Бабель пришел, как обещал,- ровно через два дня.
Пока он тщательно протирал запотевшие очки и близоруко рассматривал их, Багрицкий спустил ноги с тахты и застегнул гимнастерку.
Бабель сел на стул против Багрицкого и начал смотреть на него смеющимися глазами. Багрицкий заерзал и отвернулся.
- Не нервничайте, Эдя! - сказал Бабель,- Нервничать будете, когда я уйду.
- А чего мне нервничать? Я всегда рад вас видеть, Исаак Эммануилович.
- Смотря при каких обстоятельствах,- ответил Бабель, все так же пристально и весело глядя на Багрицкого.

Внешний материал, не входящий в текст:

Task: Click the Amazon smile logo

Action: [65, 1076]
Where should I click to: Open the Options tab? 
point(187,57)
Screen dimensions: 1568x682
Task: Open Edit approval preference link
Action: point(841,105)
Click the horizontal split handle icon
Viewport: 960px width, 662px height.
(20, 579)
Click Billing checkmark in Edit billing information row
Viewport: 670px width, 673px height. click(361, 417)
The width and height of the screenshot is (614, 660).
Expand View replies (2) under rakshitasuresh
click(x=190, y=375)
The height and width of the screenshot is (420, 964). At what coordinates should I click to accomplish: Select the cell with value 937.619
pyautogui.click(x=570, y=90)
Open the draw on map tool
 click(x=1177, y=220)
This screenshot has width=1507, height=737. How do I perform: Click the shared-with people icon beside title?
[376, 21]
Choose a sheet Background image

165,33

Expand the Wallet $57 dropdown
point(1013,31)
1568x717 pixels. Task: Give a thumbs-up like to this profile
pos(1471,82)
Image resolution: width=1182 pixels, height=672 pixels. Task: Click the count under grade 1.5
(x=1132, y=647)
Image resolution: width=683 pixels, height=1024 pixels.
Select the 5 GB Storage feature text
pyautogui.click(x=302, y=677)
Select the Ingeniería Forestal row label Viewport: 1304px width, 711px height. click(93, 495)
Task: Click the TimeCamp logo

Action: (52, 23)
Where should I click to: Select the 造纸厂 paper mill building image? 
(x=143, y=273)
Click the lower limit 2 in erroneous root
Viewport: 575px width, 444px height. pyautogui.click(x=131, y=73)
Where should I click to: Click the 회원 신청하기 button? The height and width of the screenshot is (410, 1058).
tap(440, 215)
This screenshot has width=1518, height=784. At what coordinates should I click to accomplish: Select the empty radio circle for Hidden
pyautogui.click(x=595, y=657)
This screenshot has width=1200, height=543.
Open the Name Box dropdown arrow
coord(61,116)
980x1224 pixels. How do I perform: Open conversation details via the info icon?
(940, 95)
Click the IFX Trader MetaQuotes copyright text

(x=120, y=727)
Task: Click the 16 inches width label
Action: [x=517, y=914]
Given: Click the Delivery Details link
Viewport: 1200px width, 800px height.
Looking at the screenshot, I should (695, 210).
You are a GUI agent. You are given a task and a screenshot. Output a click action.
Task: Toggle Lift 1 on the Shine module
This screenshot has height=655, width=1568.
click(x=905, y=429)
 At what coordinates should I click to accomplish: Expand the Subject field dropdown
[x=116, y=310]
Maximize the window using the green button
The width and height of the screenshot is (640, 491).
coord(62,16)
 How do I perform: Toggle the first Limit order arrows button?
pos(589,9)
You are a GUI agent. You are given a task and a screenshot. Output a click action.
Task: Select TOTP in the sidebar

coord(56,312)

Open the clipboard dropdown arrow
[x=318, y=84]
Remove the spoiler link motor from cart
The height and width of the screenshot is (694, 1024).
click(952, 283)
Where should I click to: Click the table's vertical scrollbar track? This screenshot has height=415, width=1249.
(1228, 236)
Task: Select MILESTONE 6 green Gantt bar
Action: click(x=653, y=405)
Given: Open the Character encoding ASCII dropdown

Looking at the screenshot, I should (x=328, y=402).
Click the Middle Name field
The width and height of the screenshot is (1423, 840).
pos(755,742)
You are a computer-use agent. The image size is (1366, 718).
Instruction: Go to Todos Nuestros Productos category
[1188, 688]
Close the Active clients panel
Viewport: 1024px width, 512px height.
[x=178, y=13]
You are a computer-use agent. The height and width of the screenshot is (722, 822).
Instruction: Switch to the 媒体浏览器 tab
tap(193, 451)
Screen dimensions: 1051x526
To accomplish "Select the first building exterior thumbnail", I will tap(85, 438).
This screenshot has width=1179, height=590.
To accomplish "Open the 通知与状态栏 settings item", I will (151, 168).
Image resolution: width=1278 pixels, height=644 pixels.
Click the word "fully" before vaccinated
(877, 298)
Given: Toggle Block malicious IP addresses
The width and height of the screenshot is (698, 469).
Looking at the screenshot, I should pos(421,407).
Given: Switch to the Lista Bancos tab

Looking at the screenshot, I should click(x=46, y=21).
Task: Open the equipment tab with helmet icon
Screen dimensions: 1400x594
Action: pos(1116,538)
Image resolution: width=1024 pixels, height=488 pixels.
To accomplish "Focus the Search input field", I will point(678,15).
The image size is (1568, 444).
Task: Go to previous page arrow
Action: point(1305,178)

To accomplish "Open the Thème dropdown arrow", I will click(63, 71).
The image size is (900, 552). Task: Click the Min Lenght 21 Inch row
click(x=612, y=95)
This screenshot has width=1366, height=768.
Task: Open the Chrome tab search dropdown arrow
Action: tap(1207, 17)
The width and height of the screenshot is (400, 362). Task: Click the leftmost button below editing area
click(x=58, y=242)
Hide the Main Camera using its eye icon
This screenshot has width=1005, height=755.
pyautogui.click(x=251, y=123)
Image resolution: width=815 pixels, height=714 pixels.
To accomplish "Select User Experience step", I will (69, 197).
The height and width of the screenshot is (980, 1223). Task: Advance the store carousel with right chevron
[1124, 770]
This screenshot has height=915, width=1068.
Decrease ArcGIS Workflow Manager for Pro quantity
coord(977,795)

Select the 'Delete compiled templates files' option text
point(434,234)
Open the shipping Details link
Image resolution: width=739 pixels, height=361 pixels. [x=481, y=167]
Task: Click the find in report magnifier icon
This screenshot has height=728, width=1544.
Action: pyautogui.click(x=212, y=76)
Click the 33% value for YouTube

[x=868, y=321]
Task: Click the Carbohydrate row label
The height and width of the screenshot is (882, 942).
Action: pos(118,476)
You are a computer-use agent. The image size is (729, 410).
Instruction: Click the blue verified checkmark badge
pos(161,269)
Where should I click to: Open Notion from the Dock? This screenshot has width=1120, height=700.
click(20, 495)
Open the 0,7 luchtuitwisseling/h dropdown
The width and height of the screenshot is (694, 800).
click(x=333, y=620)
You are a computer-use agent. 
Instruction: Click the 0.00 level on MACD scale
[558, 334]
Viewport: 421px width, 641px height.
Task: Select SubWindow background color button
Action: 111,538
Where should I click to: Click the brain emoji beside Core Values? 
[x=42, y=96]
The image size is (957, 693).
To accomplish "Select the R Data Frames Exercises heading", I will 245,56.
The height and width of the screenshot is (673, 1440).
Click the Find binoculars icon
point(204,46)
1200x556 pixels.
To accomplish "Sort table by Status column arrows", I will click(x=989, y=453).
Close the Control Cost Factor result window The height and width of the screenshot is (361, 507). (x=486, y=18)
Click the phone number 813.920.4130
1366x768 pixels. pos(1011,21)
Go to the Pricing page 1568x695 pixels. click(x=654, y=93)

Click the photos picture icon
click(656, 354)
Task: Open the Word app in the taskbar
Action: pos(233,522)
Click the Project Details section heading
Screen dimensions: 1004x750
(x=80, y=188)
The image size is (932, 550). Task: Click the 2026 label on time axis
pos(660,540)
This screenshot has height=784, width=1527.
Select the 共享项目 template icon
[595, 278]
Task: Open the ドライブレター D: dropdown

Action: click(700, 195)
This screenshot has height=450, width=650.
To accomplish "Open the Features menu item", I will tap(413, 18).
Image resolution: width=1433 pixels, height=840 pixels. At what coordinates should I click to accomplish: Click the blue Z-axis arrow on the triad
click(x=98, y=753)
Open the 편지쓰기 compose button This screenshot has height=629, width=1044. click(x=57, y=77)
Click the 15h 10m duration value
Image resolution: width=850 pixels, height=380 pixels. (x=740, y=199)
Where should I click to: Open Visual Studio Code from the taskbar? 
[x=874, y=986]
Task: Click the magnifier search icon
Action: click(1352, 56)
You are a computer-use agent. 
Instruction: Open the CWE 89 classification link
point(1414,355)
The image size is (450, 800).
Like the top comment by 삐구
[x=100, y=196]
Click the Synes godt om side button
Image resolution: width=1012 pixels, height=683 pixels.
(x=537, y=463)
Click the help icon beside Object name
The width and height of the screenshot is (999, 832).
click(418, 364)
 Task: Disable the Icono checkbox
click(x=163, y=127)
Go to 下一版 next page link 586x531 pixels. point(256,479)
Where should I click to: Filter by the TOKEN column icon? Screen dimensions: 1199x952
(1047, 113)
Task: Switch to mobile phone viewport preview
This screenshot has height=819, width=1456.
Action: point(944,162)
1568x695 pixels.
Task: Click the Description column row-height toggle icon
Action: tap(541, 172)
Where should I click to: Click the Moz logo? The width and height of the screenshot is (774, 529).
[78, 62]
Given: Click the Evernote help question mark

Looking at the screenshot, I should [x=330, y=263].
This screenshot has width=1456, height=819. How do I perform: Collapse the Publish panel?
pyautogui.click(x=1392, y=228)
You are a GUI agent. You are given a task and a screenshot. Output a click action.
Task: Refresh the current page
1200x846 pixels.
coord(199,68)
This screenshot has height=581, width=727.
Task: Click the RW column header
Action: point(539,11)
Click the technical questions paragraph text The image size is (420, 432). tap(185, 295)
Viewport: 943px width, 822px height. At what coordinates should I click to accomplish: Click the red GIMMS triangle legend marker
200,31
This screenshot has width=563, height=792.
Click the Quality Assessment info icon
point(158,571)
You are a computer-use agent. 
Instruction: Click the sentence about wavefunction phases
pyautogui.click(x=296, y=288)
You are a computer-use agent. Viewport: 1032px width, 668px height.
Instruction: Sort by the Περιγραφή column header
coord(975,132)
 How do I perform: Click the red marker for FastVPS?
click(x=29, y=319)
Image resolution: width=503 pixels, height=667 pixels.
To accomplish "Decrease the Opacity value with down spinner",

Багрицкий молчал. В коридоре дефективная соседская девочка стояла у телефона и, держа трубку вверх ногами, без конца повторяла:
- Я слушаю, слушаю, слушаю...
Так она могла повторять до ста и до двухсот раз, пока кто-нибудь не высовывался в коридор и не кричал:
- Положи немедленно трубку!
Родители дали этой девочке роскошное имя - Эволюция. Но потом они спохватились, отсекли начало имени, и девочка навсегда осталась Люцией.
Во всяком случае вечное жалобное бормотание Люции "Я слушаю, слушаю, слушаю" придавало жизни в подвале несколько зловещий оттенок.
- Итак, Эдя,-сказал, наконец, Бабель,-что вы собираетесь делать?
Багрицкий продолжал молчать. За дверью бормотала, как заведенная, Люция.
- Конечно,- промолвил с грустью Бабель,- вас хватит на то, чтобы купить на весь гонорар вагон канареечного семени в Кишиневе и засеять им Дюковский сад.
- А что ж тут такого? - с осторожным вызовом спросил Багрицкий.- Между нами говоря, в Кишиневе канареечного семени нет. Им торгуют только Москва и Калуга.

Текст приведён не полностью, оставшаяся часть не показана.